Like all things like this. Unless FW engineers can reproduce the problem, a fix will never happen. If a FW engineer can reproduce the problem, the problem is essentially fixed because the fixing is the easy bit, except it takes time.
Agreed that the release should not be marked as stable until the fix comes through. That is not confidence inspiring. With that said, echoing @Michael_Marley ‘s post after hearing back on my support ticket – they’re hard at work on it.
Here’s part of the response:
…our Engineering team was able to successfully reproduce the issue and are currently debugging the root cause. For more specific information, the preliminary analysis suggests a possible regression was introduced by an AMD kernel update. We do have an internal ticket to track this issue while it is investigated further…
Good catch! I did say this back to them (i.e. this is before the kernel loads), and pointed them back towards this post and the corresponding GitHub Issue.
Thanks for posting this solution, I had the exact same problem as you and this worked for me also.
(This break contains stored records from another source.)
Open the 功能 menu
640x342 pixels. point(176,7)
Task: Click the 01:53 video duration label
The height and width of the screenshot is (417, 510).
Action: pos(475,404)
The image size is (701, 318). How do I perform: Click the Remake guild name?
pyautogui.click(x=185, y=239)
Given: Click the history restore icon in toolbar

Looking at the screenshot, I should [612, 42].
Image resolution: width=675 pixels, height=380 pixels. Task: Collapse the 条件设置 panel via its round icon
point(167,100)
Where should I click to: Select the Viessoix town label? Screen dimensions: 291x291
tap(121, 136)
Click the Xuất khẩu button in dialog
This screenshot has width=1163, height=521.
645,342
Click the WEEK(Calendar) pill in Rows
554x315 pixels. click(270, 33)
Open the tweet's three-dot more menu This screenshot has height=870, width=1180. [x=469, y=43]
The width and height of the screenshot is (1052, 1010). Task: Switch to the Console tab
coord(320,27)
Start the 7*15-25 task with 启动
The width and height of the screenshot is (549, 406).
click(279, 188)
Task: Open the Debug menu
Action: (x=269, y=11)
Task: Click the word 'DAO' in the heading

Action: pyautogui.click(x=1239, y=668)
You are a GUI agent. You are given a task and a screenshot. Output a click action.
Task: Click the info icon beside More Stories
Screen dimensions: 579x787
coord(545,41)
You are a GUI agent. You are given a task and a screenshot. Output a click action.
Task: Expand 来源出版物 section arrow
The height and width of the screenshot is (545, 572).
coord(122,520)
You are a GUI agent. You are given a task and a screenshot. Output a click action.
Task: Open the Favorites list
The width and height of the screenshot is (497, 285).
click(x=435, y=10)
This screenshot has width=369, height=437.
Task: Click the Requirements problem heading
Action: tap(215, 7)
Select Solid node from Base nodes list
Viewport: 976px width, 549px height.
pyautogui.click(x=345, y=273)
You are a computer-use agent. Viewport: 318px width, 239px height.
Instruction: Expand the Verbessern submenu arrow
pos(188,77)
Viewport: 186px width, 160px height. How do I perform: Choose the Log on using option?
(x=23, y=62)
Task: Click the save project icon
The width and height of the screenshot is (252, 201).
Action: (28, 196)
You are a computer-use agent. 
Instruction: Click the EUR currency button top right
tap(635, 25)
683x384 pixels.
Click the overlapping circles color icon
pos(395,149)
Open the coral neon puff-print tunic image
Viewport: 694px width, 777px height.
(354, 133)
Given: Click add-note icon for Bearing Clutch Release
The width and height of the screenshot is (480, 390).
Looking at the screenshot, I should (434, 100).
Updating from 0.0.3.17 to 0.0.3.18 resulted in “Update success!” during the initial flash, but after the rebooting, I was stuck on a blank screen with my fans spinning up and down, somewhere near maximum. I tried rebooting with/without AC connected, expansion cards inserted, etc, to no avail.
The only thing that worked was disconnecting the battery, plugging in AC, then powering up again. I then cleared the fTPM, it then went through the flashing process again, and I was finally able to boot into the OS.
I updated using fwupd on Arch Linux, and have never had a problem before (after 4-5 BIOS updates in total).
For some previous BIOS update with this issue, it helped in some cases to remove the limit (set to 100%), power off and wait 30+ seconds for the EC to power off as well, and power on to set the limit again.
If that does not fix it for you, you can downgrade by running the Windows installer for the older version or use fwupdmgr downgrade on Linux.